Deputy Minister to the Prime Minister and Government Spokesman
- In office 7 October 2009 – 17 June 2011
- Prime Minister: George Papandreou
- Preceded by: Evangelos Antonaros
- Succeeded by: Angelos Tolkas (deputy minister) Elias Mossialos (gov't spokesman)

Personal details
- Born: 11 March 1964 (age 62) Komotini, Greece
- Party: Movement of Democratic Socialists (2015-2017), PASOK (until 2015)
- Other political affiliations: Movement for Change
- Spouse: Kleopatra A. Stogiannidou
- Children: one daughter
- Alma mater: Aristotle University of Thessaloniki, Democritus University of Thrace, University of Heidelberg
- Profession: Attorney
- Website: www.gpetalotis.gr

= George Petalotis =

Greek politician

George S. Petalotis (Γεώργιος Σ. Πεταλωτής, born 11 March 1964 in Komotini, Greece) is a Greek politician of the Movement of Democratic Socialists. Under the former Greek prime minister George Papandreou he served as government spokesman and as Deputy Minister for Justice, Transparency and Human Rights.

==Life==

===Early life===
Petalotis graduated from the Law School of the Aristotle University of Thessaloniki. He continued his studies in the Law School of the Democritus University of Thrace, obtaining a Ph.D. in Penal and Criminal Science.
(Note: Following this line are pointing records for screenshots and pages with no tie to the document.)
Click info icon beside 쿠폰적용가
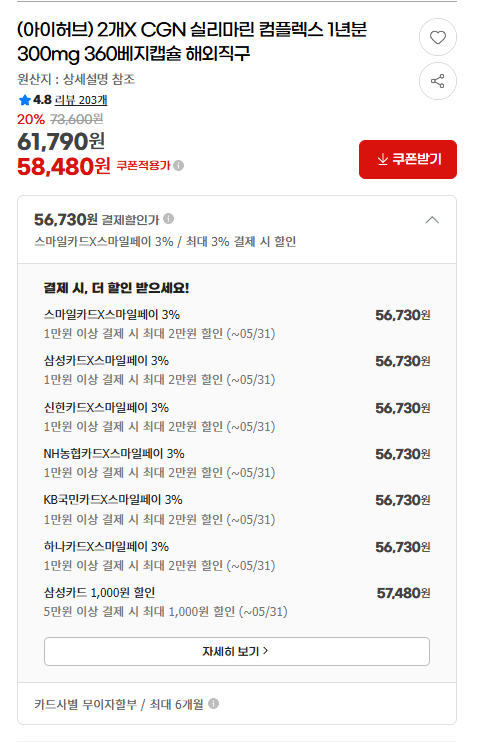482x749 pixels. click(x=179, y=166)
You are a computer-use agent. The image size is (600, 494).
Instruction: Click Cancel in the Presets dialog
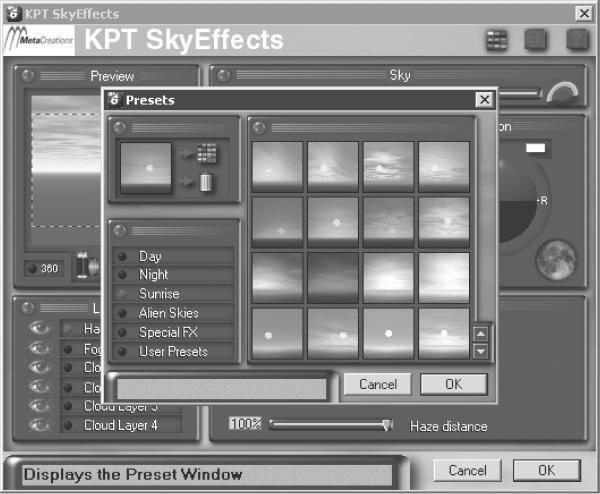click(378, 384)
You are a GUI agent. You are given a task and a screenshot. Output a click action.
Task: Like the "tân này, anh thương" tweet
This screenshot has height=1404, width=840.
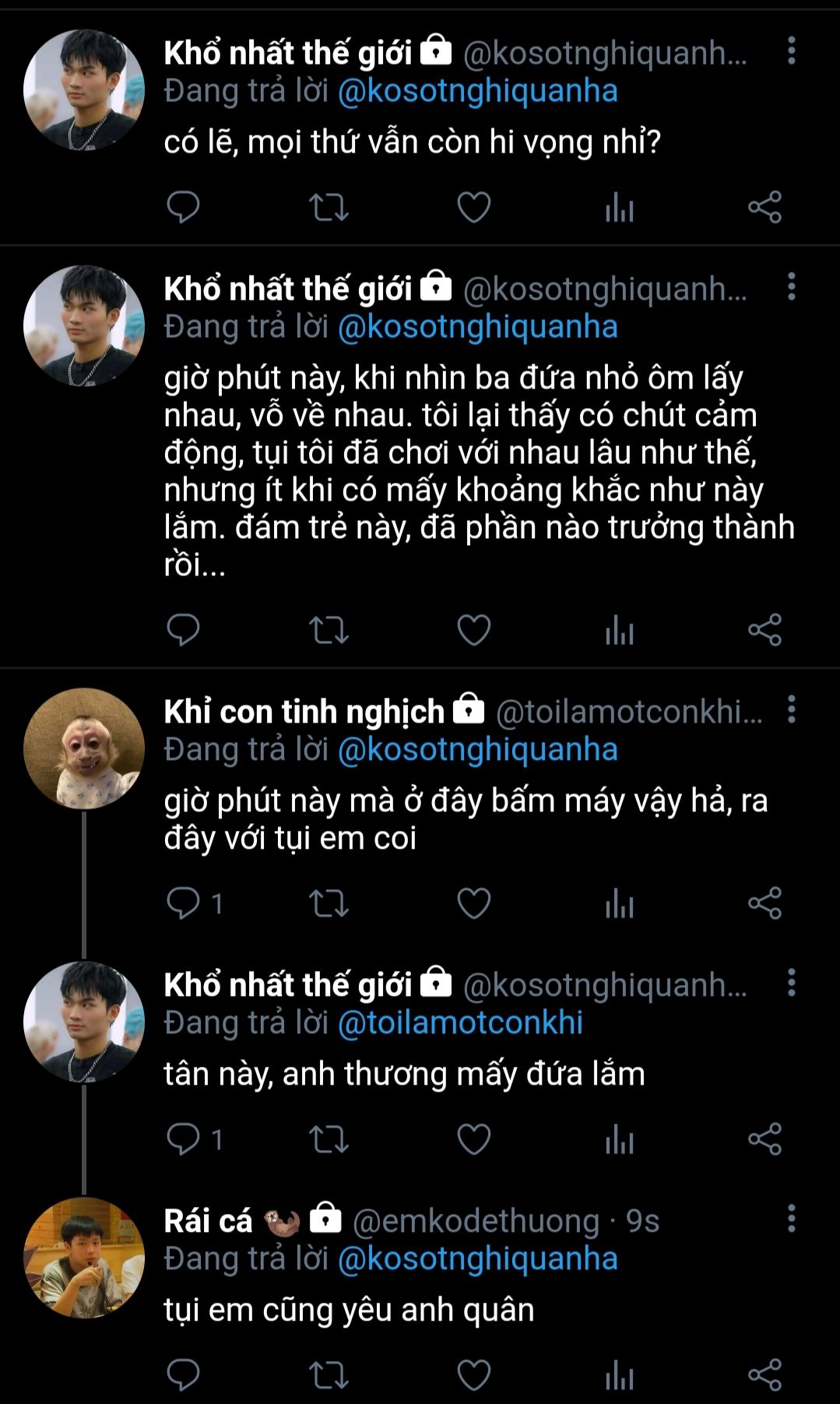(x=473, y=1139)
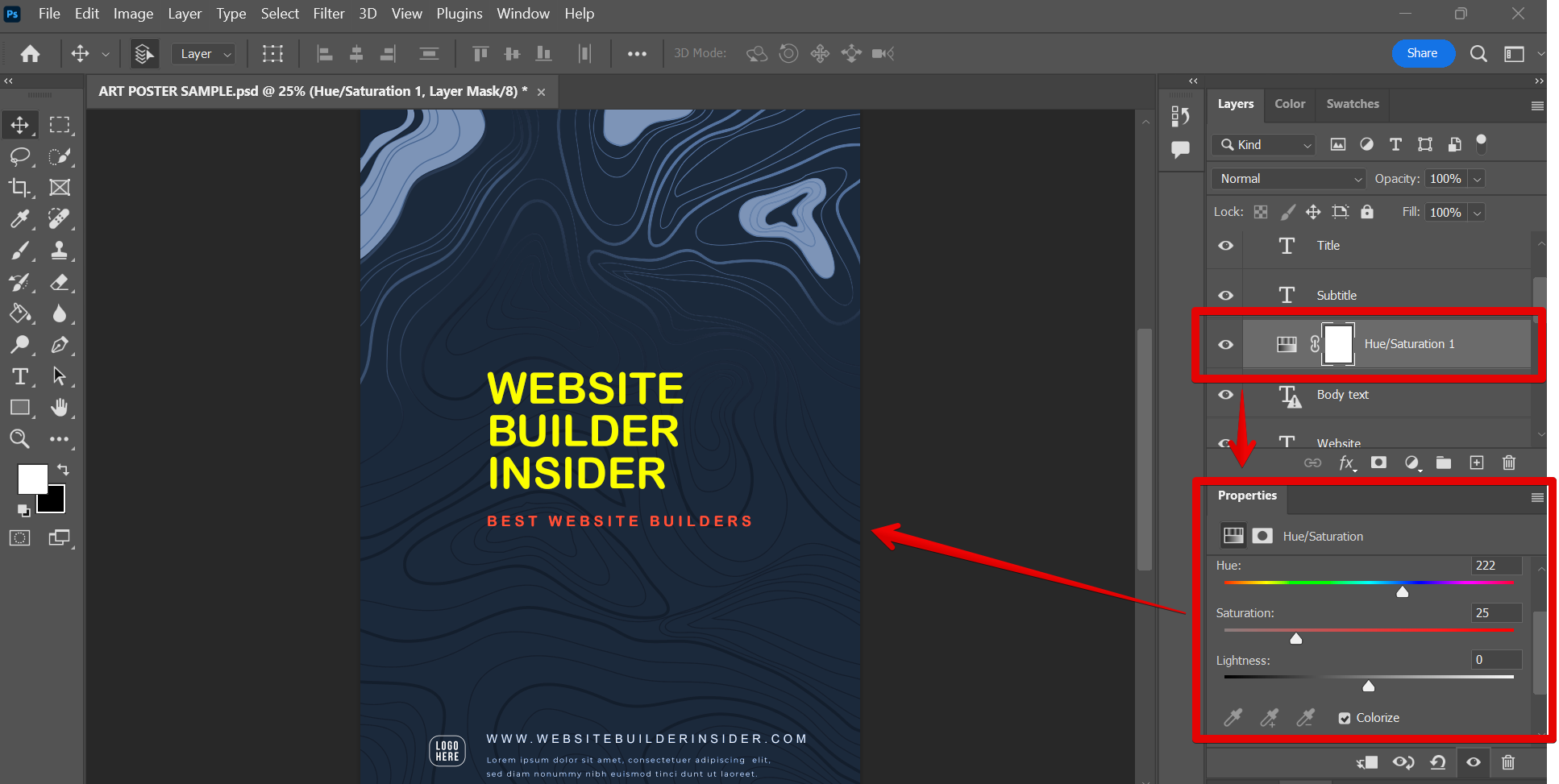The image size is (1559, 784).
Task: Click the Add layer mask icon
Action: (1379, 463)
He completed his academic studies in the University of Heidelberg, Germany, with a Major of Sciences in Legal Terminology, Language and Culture.

===Professional career===
In 1993, Petalotis became a member of the bar association of the Rhodope Prefecture, and was elected as the body's president in 1998. He remained active until 2002, when he quit his position to undertake responsibilities in the coordinating committee of the plenary of presidents of the bar associations of Greece. In 2005, he was re-elected as a president of the bar association of the Rhodope Prefecture.

Petalotis was the first correspondent of the Greek Council for Refugees, in cooperation with the corresponding United Nations High Commission for Refugees.

===Political career===
In 2007, Petalotis was elected on the list of the Panhellenic Socialist Movement (PASOK) to represent the Rhodope constituency in the Hellenic Parliament. After the 2009 election, Petalotis was appointed Deputy Minister to the Prime Minister and Government Spokesman. From 17 June 2011 until the May 2012 election, he was Deputy Minister for Justice, Transparency and Human Rights.

On 3 January 2015, it was announced that Petalotis would join former prime minister Papandreou in leaving PASOK to found the new Movement of Democratic Socialists. Petalotis and Filippos Sachinidis were appointed the media representatives of the new party.